One Bird Journal, now in your pocket
These updates fix that at the root. Instead of maintaining a separate mobile interface, the iOS and Android apps now run the very same core Bird Journal experience you already know from the desktop and web app, hosted natively on your device.
The result is simple to say and enormous in practice: features that were previously unavailable on mobile are now simply there. The same records, the same tools, the same depth — kept perfectly in sync with everywhere else you use Bird Journal.
It changes the future, too, not just today. With one shared experience to look after instead of three, the work no longer has to be done over and over for each platform — so from here on, the improvements we make arrive everywhere at once. The mobile apps will grow right alongside the rest of Bird Journal rather than trailing behind it.

Everything that was out of reach
Here’s a taste of what’s now at your fingertips on a phone or tablet — much of which has simply never been possible in the mobile apps before:
- Import and export your records. Bring sightings in from files and other sources, and get your data back out whenever you need it — no longer something you have to reach for a computer to do.
- The redesigned photo gallery. Every photo you’ve taken, in the tiled, day-by-day gallery we rebuilt recently — browse it, open any picture full-screen, and filter down to a single species, place or date in a tap.
- Graphs. Year species counts, distributions, population trends and more, drawn from your own records.
- Maps. Detailed location, observation and photo maps, with every observation pinned to exactly where you saw it.
- Reports. The full set of reports, ready whenever you want to look back over what you’ve seen.
- Custom checklists, taxonomies and synonym packs. The library has always been on mobile, but now you can create your own custom checklists, taxonomies and synonym packs — and collaborate on them with others — rather than only browsing what’s there.
- Powerful taxonomy tools. View and manage taxonomic updates, and replace one species with another across your records — the kind of careful housekeeping that used to mean reaching for a computer.
It really is the same toolset you’ll find described across birdjournal.com — only now it travels with you.

Room to stretch out on a tablet
Because the apps share that one responsive experience, they make the most of whatever screen they’re on. On a phone everything reflows into a single, comfortable column; on a tablet it opens up into the full multi-pane layout — navigation, list and detail side by side — so an iPad or Android tablet now feels a lot closer to working at your desk.

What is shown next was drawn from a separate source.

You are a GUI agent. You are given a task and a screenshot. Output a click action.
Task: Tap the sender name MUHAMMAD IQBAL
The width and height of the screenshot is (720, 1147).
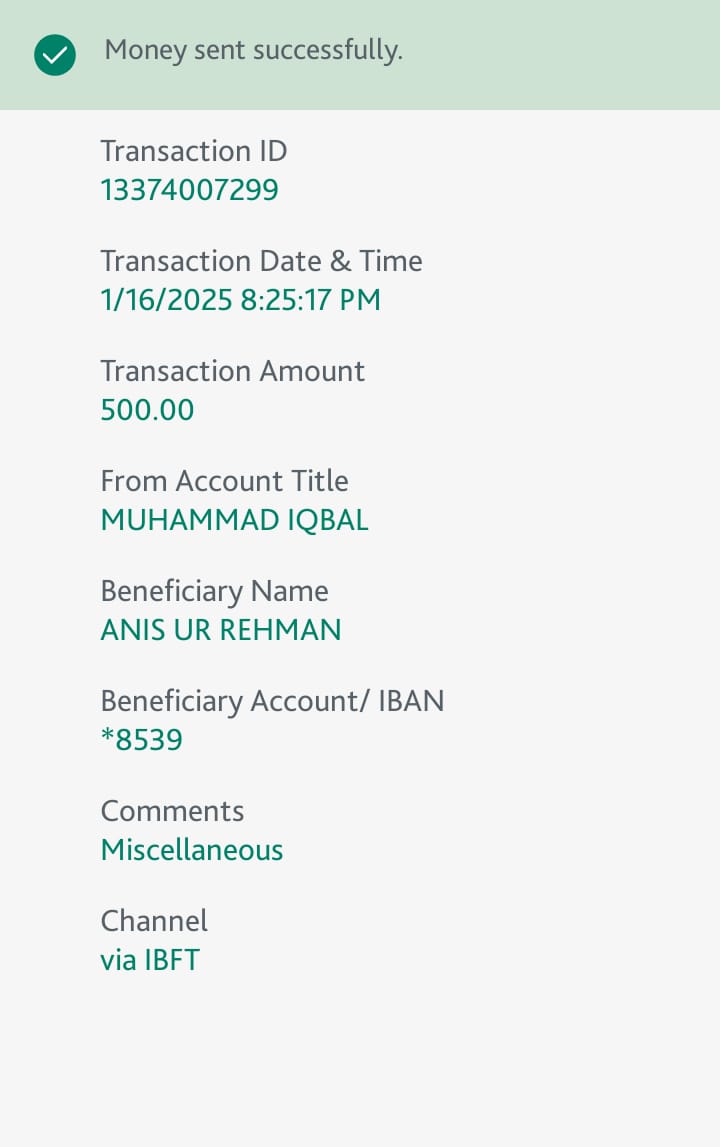click(235, 520)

A note on the recording screens
There’s one deliberate exception, and we want to be upfront about it. For now we’ve kept the original recording screens — the ones you use to add and edit a sighting — rather than dropping in the desktop input.
The main app’s input experience is genuinely excellent, but it’s tuned for a mouse and a generous screen, not for quick, one-handed entry out in the field. We didn’t want to disrupt anyone’s day-to-day recording flow by handing you an input screen that wasn’t built for a phone. So the familiar native add-and-edit screens stay in place for the moment. They’re obviously due plenty of improvement — and that’s exactly where we’re headed next.
What’s coming next
We’re keeping the pace up. One of our very next projects is to rework mobile recording from the ground up — a single, unified input experience that will likely stay consistent with the desktop where it makes sense, but be thoroughly optimised for touch and built on everything we’ve learned over the years. Before that, our immediate focus is a round of taxonomy updates — most notably bringing in AviList, the new unified global standard for bird taxonomy that so many birders have been asking us for.
None of today’s release would have been possible without some recent groundwork, either — making the web app fully responsive to screen size and touch, and the gallery rework that taught us how to make the most of every screen. It’s all been building to this.
Try it today
The updates are rolling out now on the App Store and Google Play — update your app, or install it fresh, and the full experience is right there. If you’d like to stay close to what’s coming, Premium subscribers can opt in as beta testers from the Account menu, and there are feedback options built right into the app under the Help menu.
As ever, thank you for sticking with us — especially through the years when the mobile apps weren’t all they should have been. We think this changes the picture entirely, and we can’t wait to hear what you make of it.